Fisioterapis Sebagai Tenaga Wajib di Puskesmas
Salah satu poin penting yang disampaikan dalam acara tersebut adalah rencana pemerintah untuk menjadikan fisioterapis sebagai tenaga wajib di setiap Puskesmas pada tahun 2025. Saat ini, Indonesia memiliki sekitar 10.000 Puskesmas, dan jumlahnya terus bertambah. Namun, hanya sebagian kecil yang memiliki tenaga fisioterapis.
“Tenaga fisioterapis sangat dibutuhkan untuk mendukung pelayanan kesehatan primer di Puskesmas. Dengan adanya fisioterapis di setiap Puskesmas, masyarakat akan mendapatkan layanan rehabilitasi yang lebih baik dan terintegrasi,” ujar Ketua IFI Jawa Timur.
Langkah ini sejalan dengan visi pemerintah untuk memperkuat layanan kesehatan primer dan memastikan seluruh lapisan masyarakat memiliki akses terhadap layanan kesehatan berkualitas. Namun, untuk mencapai target tersebut, diperlukan kerja sama antara pemerintah, institusi pendidikan, dan organisasi profesi.
Organisasi Profesi Sebagai Pendukung Karier
Ketua IFI Jawa Timur juga menekankan pentingnya bergabung dengan organisasi profesi bagi para lulusan baru. “Organisasi profesi adalah wadah untuk mendapatkan berbagai informasi dan solusi, seperti pengurusan Surat Tanda Registrasi (STR), izin praktik, serta pengembangan karier di masa depan,” jelasnya.
Selain itu, organisasi profesi juga berperan dalam mempersiapkan tenaga kerja yang siap pakai sesuai standar kompetensi. “Kami dari IFI siap membantu rekan-rekan lulusan untuk memenuhi semua persyaratan administrasi dan memberikan pelatihan yang diperlukan,” tambahnya.
Tantangan dan Masa Depan Fisioterapis di Indonesia
Meskipun prospek fisioterapis semakin cerah, masih ada tantangan yang harus dihadapi, salah satunya adalah penghapusan program D3 secara bertahap.

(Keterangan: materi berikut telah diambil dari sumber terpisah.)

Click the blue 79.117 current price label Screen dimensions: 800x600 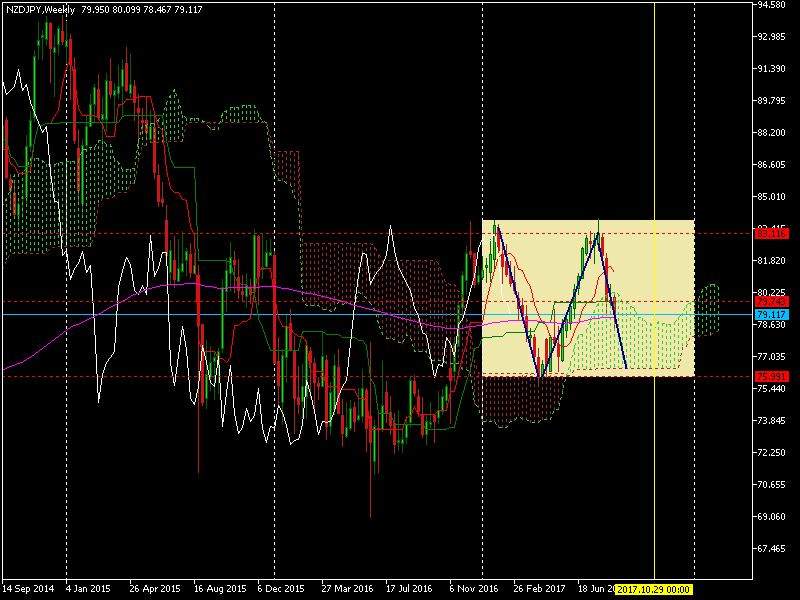click(x=771, y=314)
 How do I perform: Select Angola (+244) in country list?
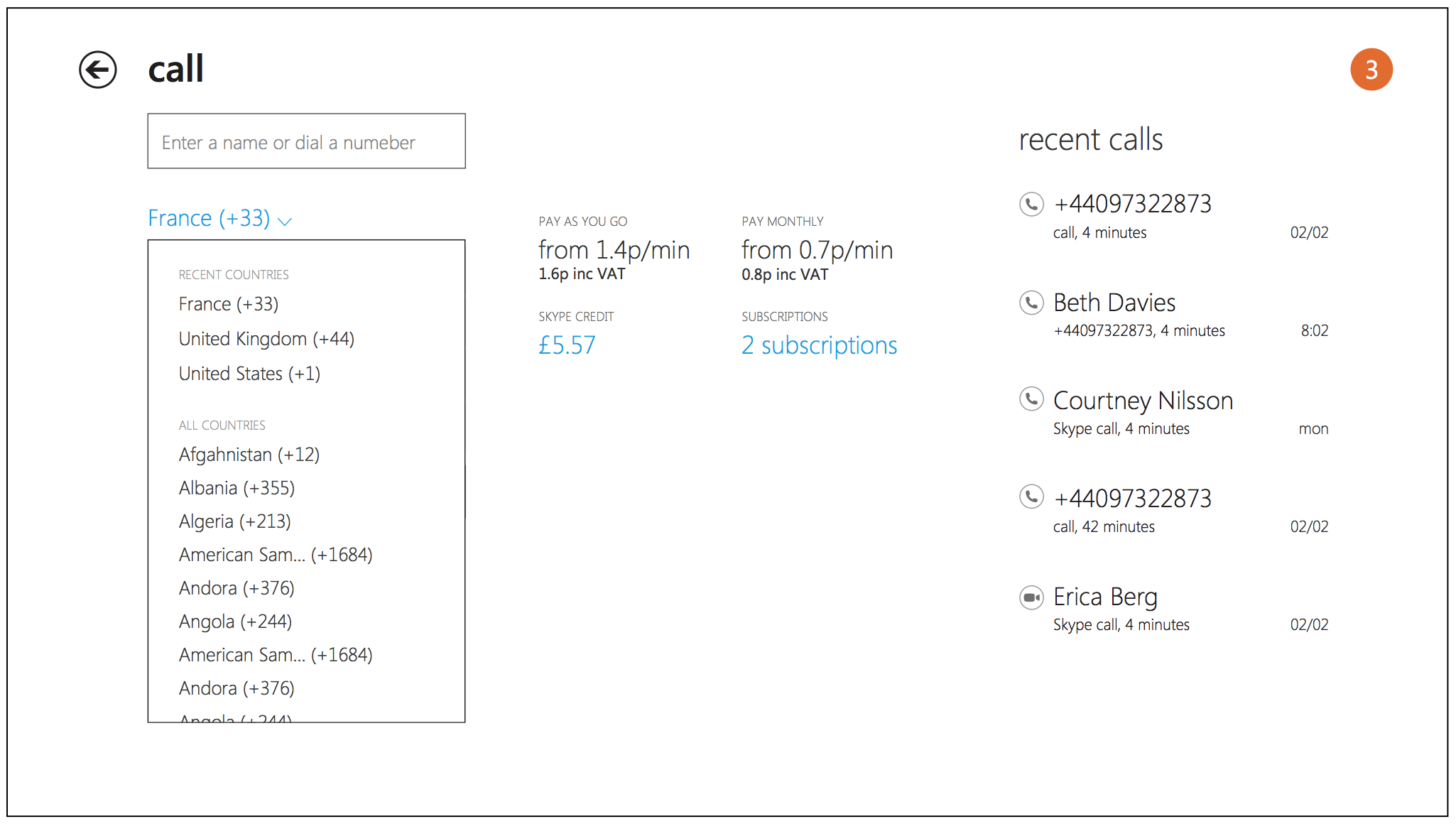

Ketua IFI menjelaskan bahwa lulusan D3 akan didorong untuk melanjutkan pendidikan ke jenjang S1 dan profesi. Dimasa depan program D3 akan perlahan dihapus karena standar kompetensi yang diharapkan semakin tinggi.
Di sisi lain, fisioterapis juga memiliki peluang untuk membuka praktik mandiri, seperti profesi dokter dan psikolog. Namun, hal ini memerlukan kualifikasi minimal S1 plus profesi sesuai regulasi yang berlaku. Dengan demikian, fisioterapis tidak hanya berperan sebagai pelaksana pelayanan kesehatan tetapi juga sebagai entrepreneur di bidang kesehatan.
Baca juga: Kuliah Umum Fikes Umsida: Pentingnya Alat Kontrasepsi untuk Remaja
Harapan untuk Masa Depan
Ketua IFI Jawa Timur menutup pidatonya dengan harapan agar institusi pendidikan dan tenaga kesehatan terus berkolaborasi untuk memajukan profesi fisioterapi di Indonesia.
“Kami berharap Fakultas Ilmu Kesehatan Universitas Sidoarjo dan institusi lainnya dapat berkontribusi lebih besar dalam mencetak tenaga fisioterapis yang kompeten dan berkualitas. Pendidikan adalah kunci untuk membuka peluang ini,” tutupnya.
Dengan pendidikan sebagai landasan utama, profesi fisioterapis di Indonesia memiliki potensi besar untuk berkembang dan memberikan dampak signifikan dalam meningkatkan kesehatan masyarakat. Pelantikan fisioterapis baru ini bukan hanya selebrasi, tetapi juga awal dari perjalanan panjang dalam mengubah wajah layanan kesehatan di Indonesia.